In conclusion, our finite element simulation-based investigation into the partitioned local forming process for cylindrical spur and pinion gears yields highly promising results. The key findings are systematically summarized as follows. Firstly, the PLF process is fully capable of producing a spur and pinion gear with completely filled tooth profiles without the need for significant post-forging machining, achieving the goal of net-shape forming. Secondly, the process fundamentally alters the loading paradigm by sequentially forming partitioned zones, leading to a drastic reduction in the required forming force. Specifically, the maximum load in the first forming stage is reduced by approximately 78%, and in the second stage by about 70%, compared to traditional integral forging. The average forming load throughout the PLF process is roughly 40% lower. These reductions are quantitatively substantial and have direct, positive implications for die life, press capacity requirements, and overall process economy. The successful numerical demonstration of this concept provides a strong theoretical and practical reference for the development and industrialization of advanced cold precision forging techniques for spur and pinion gears. Future work should focus on experimental validation, optimization of pre-form and partition design for various gear specifications, and a detailed analysis of the mechanical properties of gears produced via this novel method.

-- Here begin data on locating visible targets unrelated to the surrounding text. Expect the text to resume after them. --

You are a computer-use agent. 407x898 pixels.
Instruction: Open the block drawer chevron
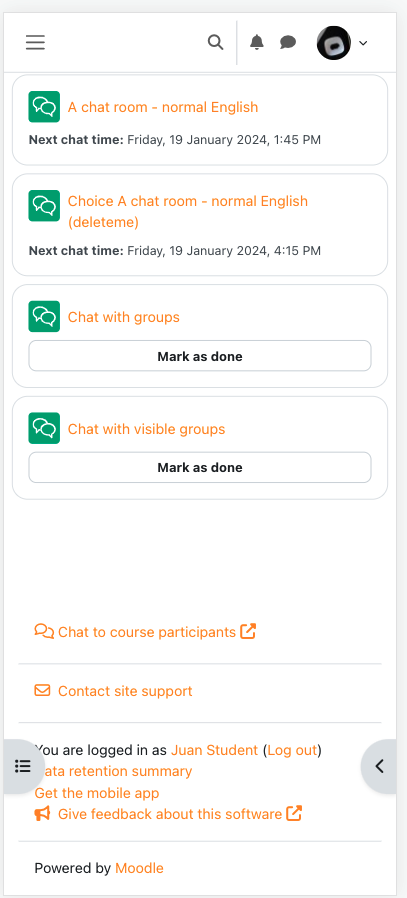(379, 766)
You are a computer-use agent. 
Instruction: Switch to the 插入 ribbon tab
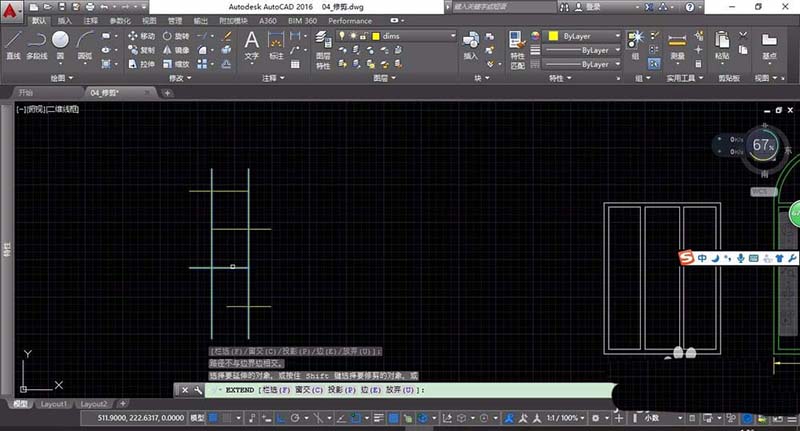pos(65,19)
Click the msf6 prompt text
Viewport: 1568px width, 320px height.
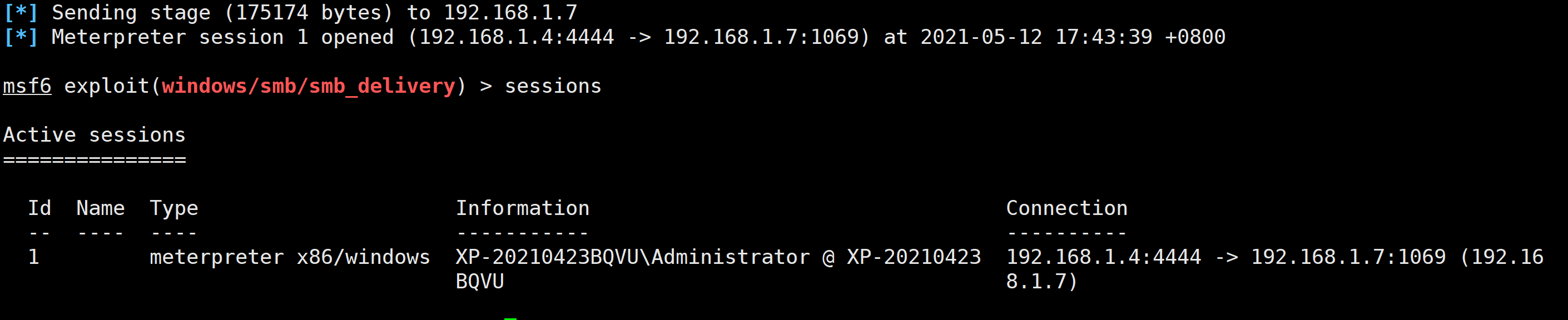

The mathematical modeling of such processes can be extended. For instance, an analytical estimate of the load for each stage can be attempted using upper-bound methods or slab analysis, considering the complex geometry of a spur and pinion gear tooth. The total power $J^*$ in an upper-bound approach might integrate the internal deformation power and the shear power losses along velocity discontinuity surfaces $S_d$:
$$ J^* = \frac{2}{\sqrt{3}} \bar{\sigma} \int_V \sqrt{\frac{1}{2} \dot{\epsilon}_{ij} \dot{\epsilon}_{ij}} dV + \frac{\bar{\sigma}}{\sqrt{3}} \int_{S_d} |\Delta v| dS $$
Applying such a model to the PLF process would be challenging but insightful for understanding the contribution of different deformation zones in the spur and pinion gear forging. Ultimately, the synergy between advanced simulation tools like DEFORM-3D and innovative process strategies like partitioned local forming paves the way for more efficient and cost-effective manufacturing of high-performance spur and pinion gears, which are the workhorses of countless mechanical systems.